§ **文本段落**
■ ■ ■

LaVie：使用级联潜在扩散模型生成高质量视频

这个仓库是LaVie的官方PyTorch实现。

LaVie是一个文本到视频(T2V)生成框架，也是视频生成系统Vchitect的主要部分。您还可以查看我们微调的图像到视频(I2V)模型SEINE。

新闻

[2024.07.08]: LaVie-2即将发布，敬请期待！

安装

conda env create -f environment.yml 
conda activate lavie

下载预训练模型

下载预训练的LaVie模型、Stable Diffusion 1.4、stable-diffusion-x4-upscaler到./pretrained_models。您应该能看到以下结构：

├── pretrained_models
│   ├── lavie_base.pt
│   ├── lavie_interpolation.pt
│   ├── lavie_vsr.pt
│   ├── stable-diffusion-v1-4
│   │   ├── ...
└── └── stable-diffusion-x4-upscaler
        ├── ...

■ ■ ■

§ **数据部分**
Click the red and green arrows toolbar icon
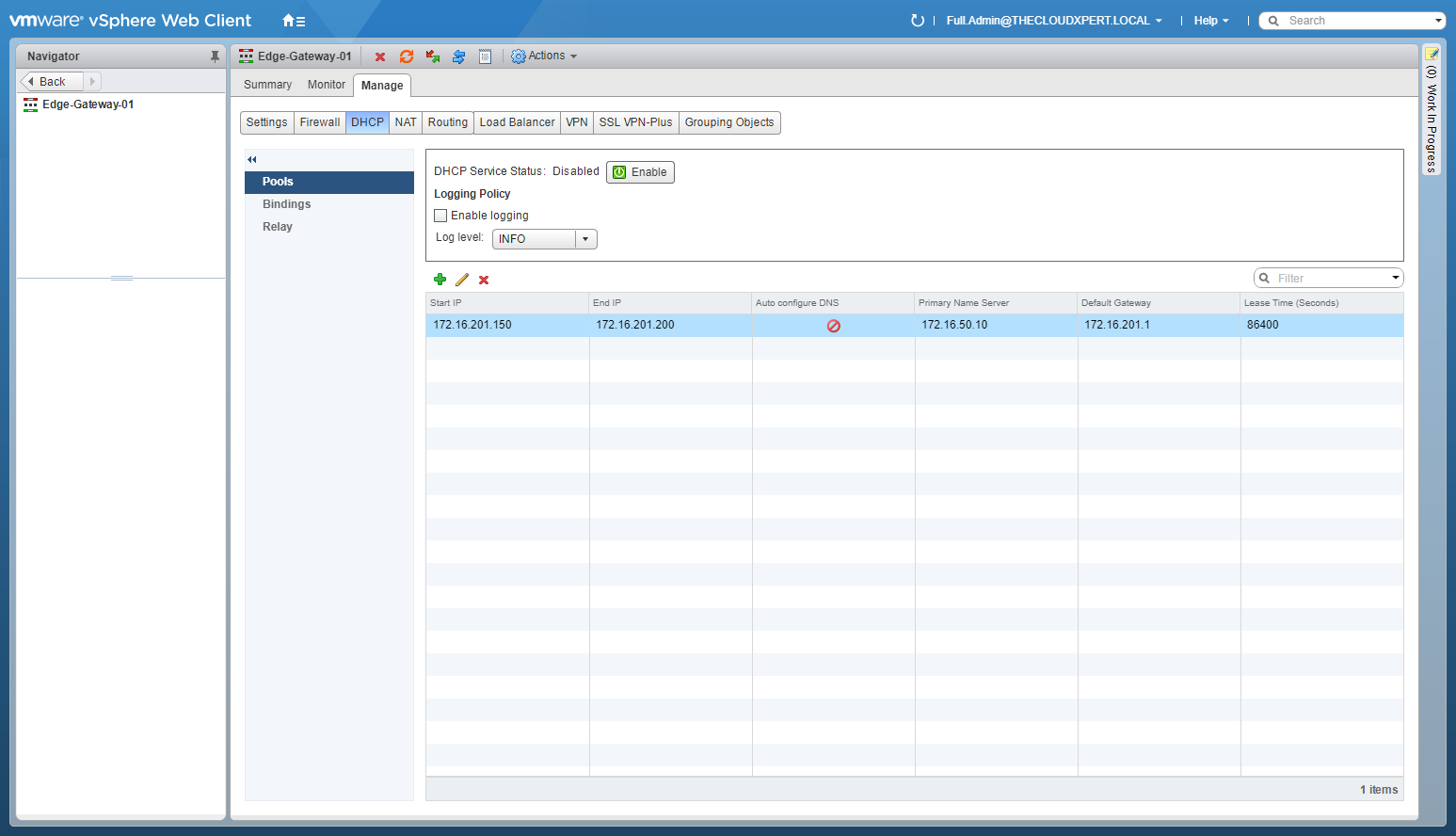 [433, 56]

■ ■ ■

§ **任务列表**
• 1. 根据关于 LaVie 的文本回答下列问题：
(a) LaVie 是一个什么类型的生成框架？
(b) 安装时用 conda 激活的环境叫什么名字？
(c) 预训练模型应下载到哪个目录？
• 2. 请抄写关于 LaVie 的文本中从"LaVie：使用级联潜在扩散模型生成高质量视频"到"[2024.07.08]: LaVie-2即将发布，敬请期待！"之间的部分，首尾两处都包括在内，一字不改。

§ **任务解答**
• 1.
(a) 文本到视频（T2V）生成框架
(b) lavie
(c) ./pretrained_models

• 2.
LaVie：使用级联潜在扩散模型生成高质量视频

这个仓库是LaVie的官方PyTorch实现。

LaVie是一个文本到视频(T2V)生成框架，也是视频生成系统Vchitect的主要部分。您还可以查看我们微调的图像到视频(I2V)模型SEINE。

新闻

[2024.07.08]: LaVie-2即将发布，敬请期待！